▸ Try it
Work out how many lines below contain "will", then write only that number.

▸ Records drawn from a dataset
============

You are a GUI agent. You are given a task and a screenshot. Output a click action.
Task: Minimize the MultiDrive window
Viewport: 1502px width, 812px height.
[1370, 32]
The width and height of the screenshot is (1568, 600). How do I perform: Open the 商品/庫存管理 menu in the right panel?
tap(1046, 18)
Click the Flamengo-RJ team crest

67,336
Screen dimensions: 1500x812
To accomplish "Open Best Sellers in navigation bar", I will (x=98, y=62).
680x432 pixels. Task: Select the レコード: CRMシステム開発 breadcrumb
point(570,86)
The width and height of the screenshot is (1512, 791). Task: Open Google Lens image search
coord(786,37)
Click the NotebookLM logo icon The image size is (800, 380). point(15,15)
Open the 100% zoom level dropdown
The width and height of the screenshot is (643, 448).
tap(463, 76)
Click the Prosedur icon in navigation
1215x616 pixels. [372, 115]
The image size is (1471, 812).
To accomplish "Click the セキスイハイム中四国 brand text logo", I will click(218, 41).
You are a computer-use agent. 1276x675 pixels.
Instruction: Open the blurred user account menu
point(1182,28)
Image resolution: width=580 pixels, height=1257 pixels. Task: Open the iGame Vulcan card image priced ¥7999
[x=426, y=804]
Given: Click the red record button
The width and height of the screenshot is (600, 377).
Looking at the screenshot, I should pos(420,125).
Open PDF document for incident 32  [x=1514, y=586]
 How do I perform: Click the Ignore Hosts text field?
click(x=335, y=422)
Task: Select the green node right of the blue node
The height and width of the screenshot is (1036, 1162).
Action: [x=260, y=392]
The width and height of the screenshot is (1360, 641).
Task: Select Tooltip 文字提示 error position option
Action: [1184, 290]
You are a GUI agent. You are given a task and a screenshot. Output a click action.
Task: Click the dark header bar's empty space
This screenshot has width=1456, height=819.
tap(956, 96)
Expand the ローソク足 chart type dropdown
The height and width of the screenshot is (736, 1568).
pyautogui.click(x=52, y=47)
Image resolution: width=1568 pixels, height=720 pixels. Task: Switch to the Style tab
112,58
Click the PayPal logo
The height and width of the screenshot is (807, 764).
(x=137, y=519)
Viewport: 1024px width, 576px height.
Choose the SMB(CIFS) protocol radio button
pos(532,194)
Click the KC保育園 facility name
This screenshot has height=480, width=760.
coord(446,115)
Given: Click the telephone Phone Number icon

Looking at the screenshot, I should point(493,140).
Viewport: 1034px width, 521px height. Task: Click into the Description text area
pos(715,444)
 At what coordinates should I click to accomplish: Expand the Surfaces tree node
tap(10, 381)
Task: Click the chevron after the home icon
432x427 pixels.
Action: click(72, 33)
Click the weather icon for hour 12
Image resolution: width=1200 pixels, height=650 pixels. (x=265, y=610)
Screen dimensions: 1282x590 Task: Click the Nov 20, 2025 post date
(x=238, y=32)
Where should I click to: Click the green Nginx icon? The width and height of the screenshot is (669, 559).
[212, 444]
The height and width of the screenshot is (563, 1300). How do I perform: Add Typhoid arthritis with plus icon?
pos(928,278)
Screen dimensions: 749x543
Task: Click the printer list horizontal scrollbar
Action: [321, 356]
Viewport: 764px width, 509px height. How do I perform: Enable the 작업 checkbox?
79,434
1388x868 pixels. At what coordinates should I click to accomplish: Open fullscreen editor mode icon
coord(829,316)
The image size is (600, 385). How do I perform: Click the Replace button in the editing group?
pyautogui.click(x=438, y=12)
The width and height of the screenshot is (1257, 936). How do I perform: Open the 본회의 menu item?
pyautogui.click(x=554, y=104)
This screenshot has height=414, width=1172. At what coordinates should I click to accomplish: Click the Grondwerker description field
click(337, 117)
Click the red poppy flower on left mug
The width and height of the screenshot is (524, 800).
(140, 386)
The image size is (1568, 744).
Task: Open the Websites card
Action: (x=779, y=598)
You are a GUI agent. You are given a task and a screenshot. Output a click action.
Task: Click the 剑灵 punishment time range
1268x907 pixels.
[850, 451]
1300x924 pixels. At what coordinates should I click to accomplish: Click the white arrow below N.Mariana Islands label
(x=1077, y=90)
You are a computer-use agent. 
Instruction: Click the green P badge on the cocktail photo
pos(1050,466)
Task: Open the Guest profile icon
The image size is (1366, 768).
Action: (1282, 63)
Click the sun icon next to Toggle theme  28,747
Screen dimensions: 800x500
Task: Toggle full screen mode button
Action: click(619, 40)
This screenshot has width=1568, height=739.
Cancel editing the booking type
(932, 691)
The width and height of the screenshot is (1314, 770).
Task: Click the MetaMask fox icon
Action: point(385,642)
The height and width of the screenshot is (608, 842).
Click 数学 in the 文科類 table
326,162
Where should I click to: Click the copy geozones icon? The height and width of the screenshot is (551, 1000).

============

▸ Answer to the problem
2